- **TASK INPUT**
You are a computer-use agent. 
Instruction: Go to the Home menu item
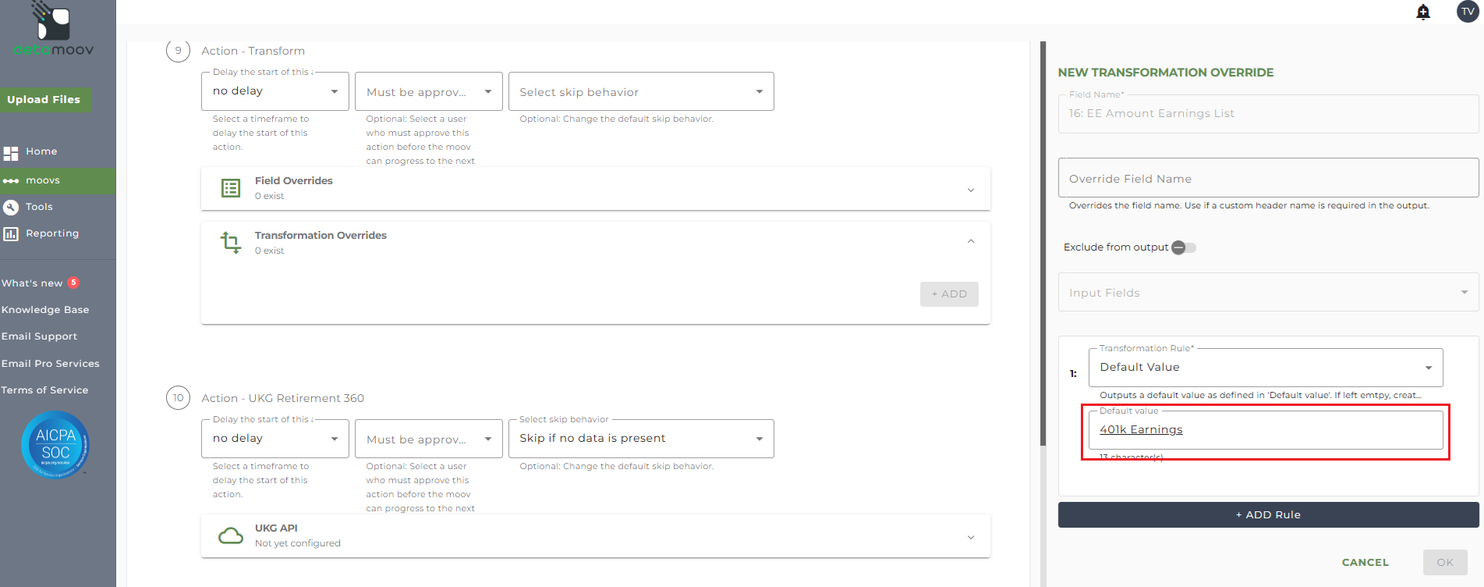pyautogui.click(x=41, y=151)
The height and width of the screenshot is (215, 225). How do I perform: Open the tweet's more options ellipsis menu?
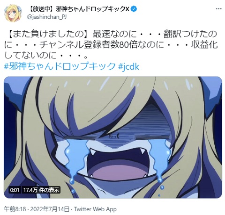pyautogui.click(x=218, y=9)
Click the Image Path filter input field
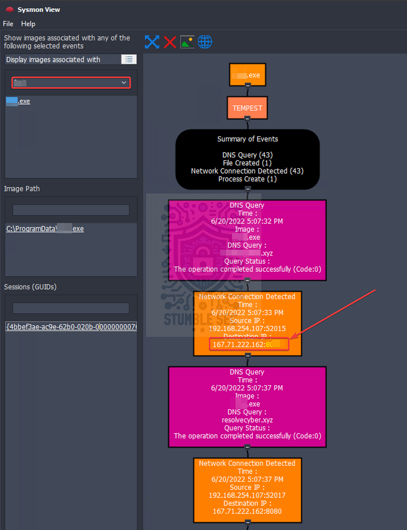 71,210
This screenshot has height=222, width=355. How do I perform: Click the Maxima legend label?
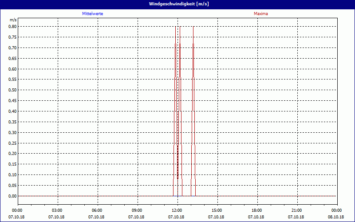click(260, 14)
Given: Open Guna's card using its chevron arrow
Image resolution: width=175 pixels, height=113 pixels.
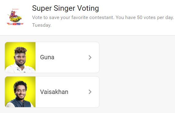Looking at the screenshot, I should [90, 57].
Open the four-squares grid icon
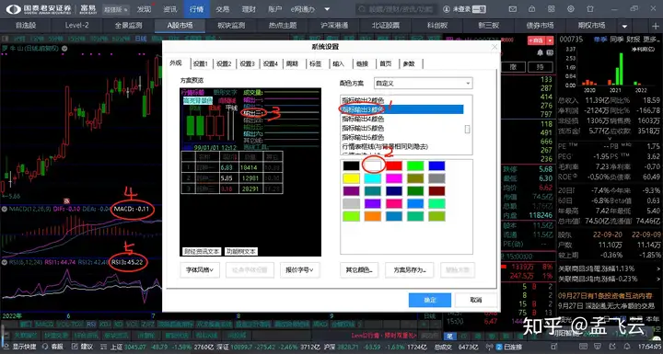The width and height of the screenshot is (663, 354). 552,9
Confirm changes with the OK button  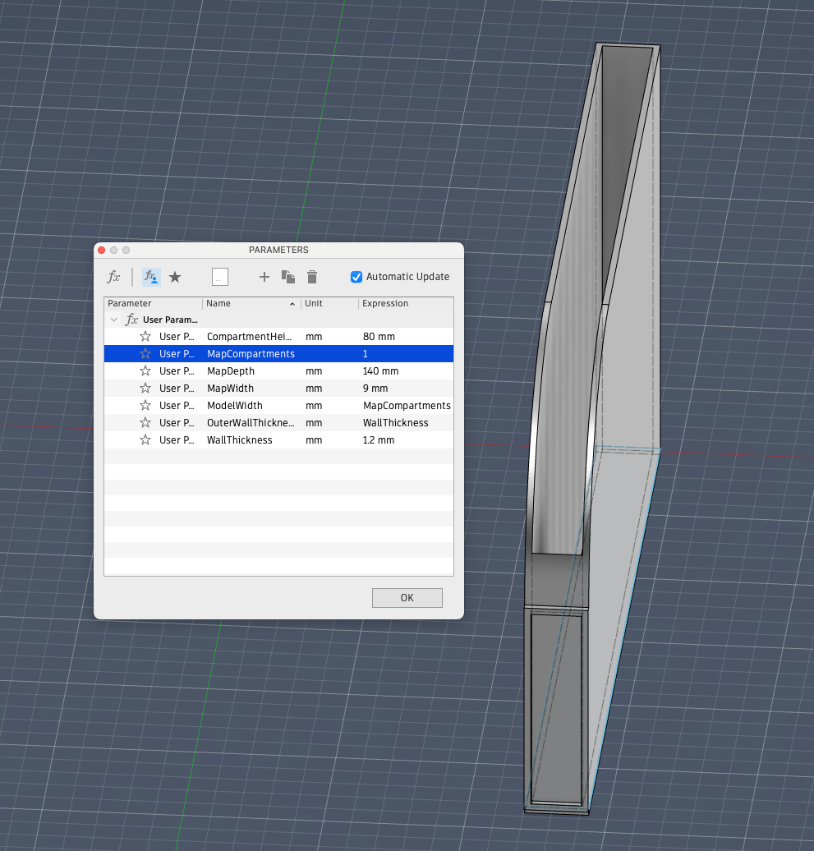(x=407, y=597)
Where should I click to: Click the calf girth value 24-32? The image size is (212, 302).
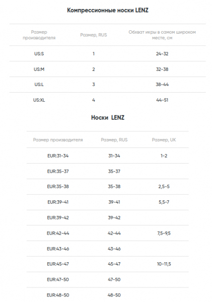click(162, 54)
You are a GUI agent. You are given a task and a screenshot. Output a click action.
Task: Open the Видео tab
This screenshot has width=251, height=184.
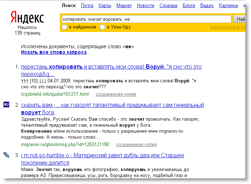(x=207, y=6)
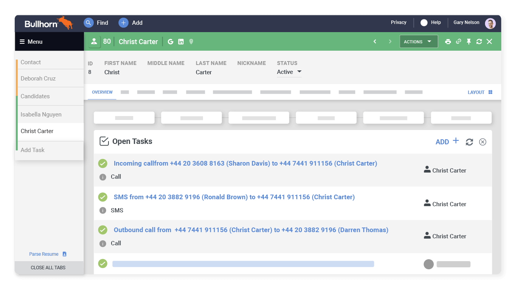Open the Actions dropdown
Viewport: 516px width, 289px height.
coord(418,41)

==

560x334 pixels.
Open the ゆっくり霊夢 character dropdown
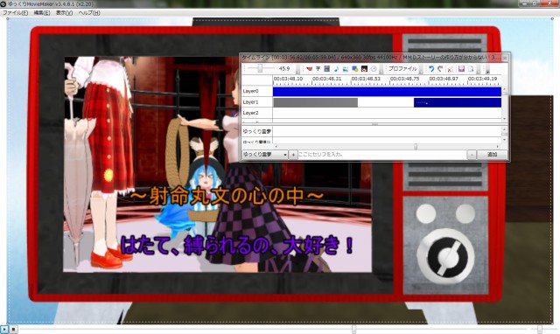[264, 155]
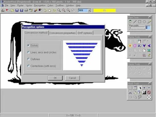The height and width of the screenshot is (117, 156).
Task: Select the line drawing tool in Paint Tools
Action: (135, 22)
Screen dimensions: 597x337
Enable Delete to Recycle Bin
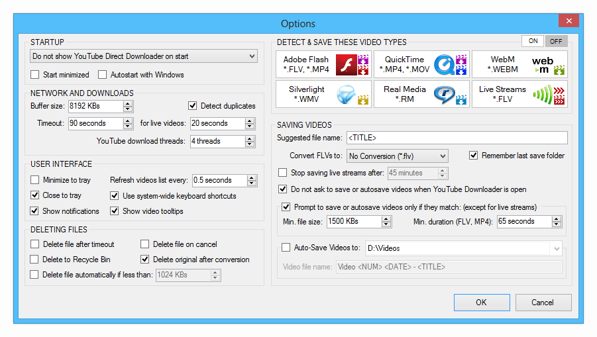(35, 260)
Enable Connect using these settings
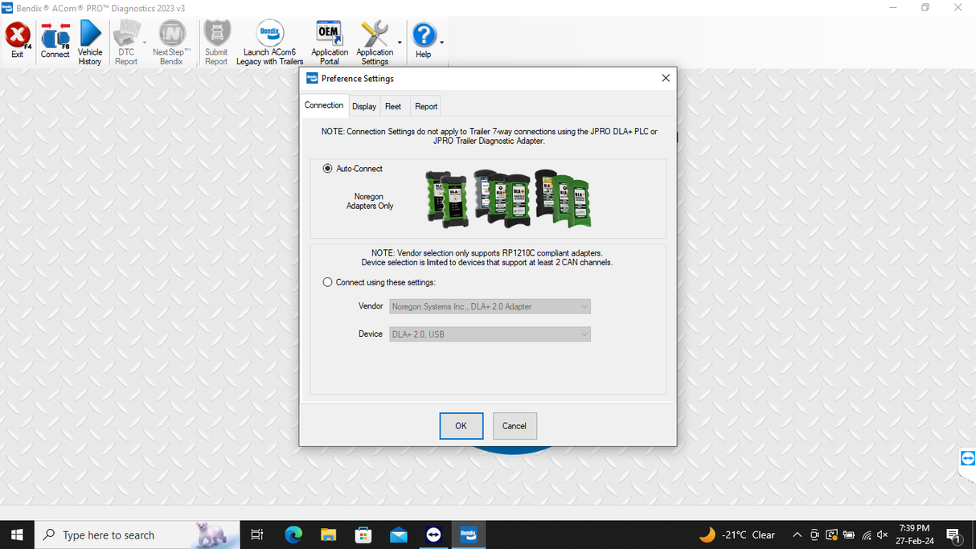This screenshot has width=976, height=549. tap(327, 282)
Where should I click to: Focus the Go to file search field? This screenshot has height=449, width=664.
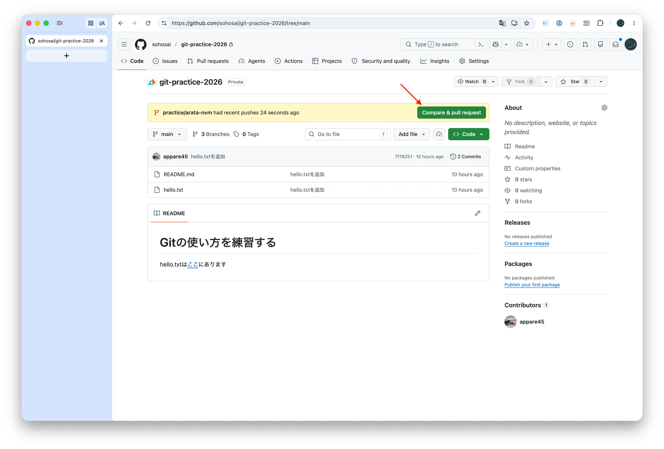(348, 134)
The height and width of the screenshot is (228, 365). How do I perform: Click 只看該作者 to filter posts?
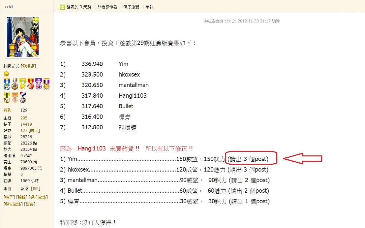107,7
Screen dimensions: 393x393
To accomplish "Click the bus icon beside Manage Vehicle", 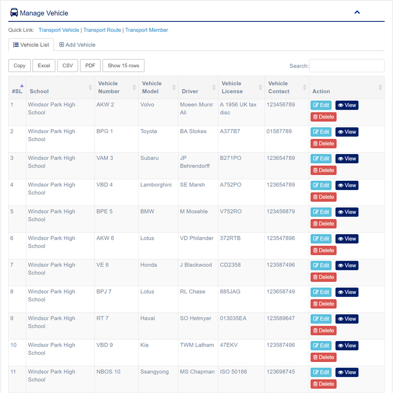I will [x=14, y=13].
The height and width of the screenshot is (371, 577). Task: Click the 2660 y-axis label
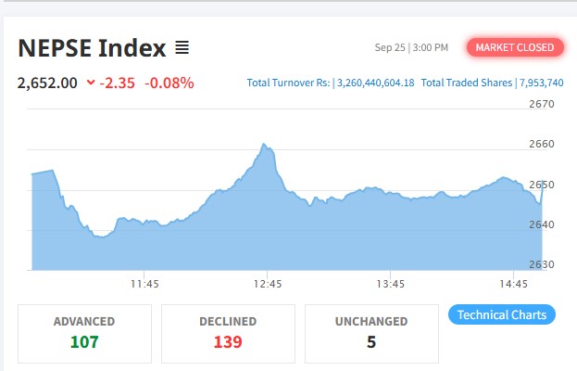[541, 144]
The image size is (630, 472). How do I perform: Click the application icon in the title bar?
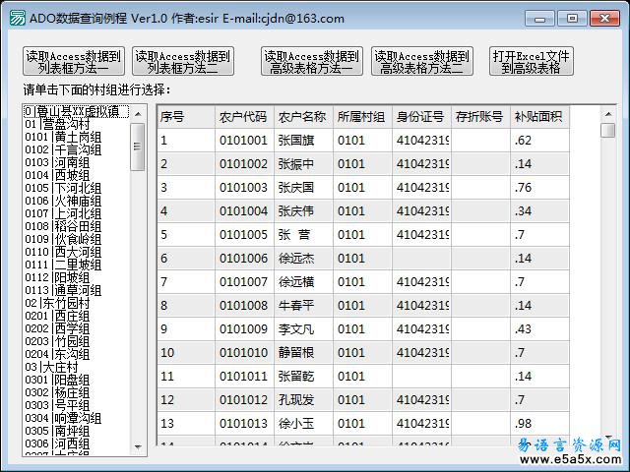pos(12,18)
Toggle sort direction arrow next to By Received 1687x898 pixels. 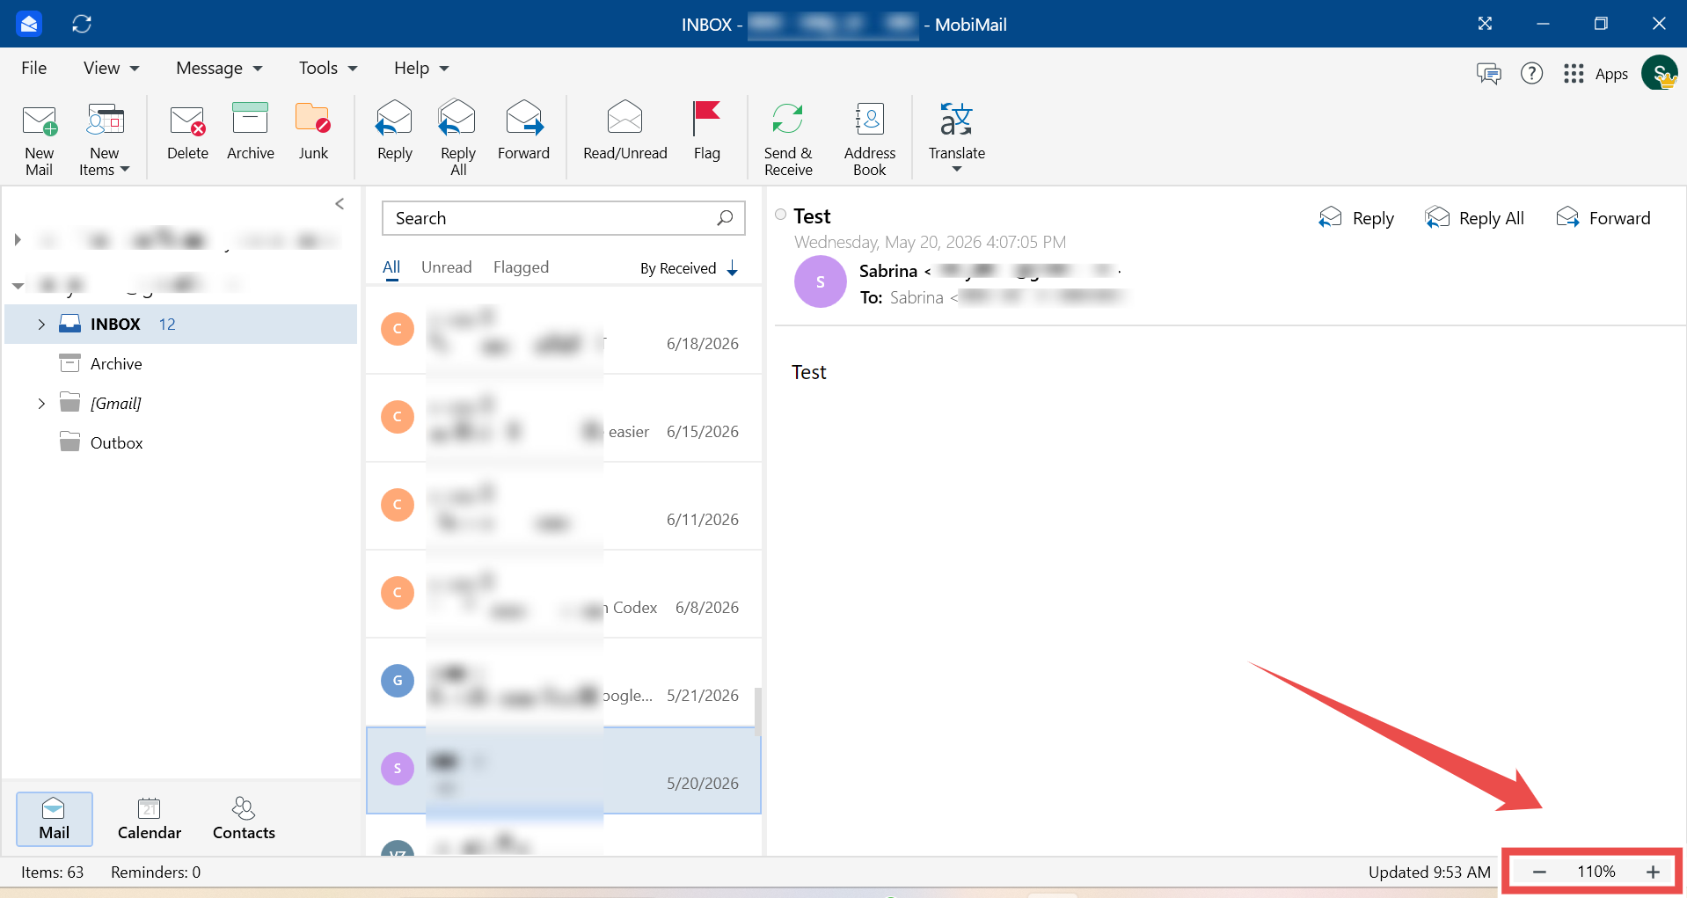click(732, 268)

- **REQUIRED ACTION**
All lines of the entries above where "agent" turns up should be reported.

- **TASK RESULT**
You are a computer-use agent. 
You are a GUI agent. You are given a task and a screenshot. Output a click action.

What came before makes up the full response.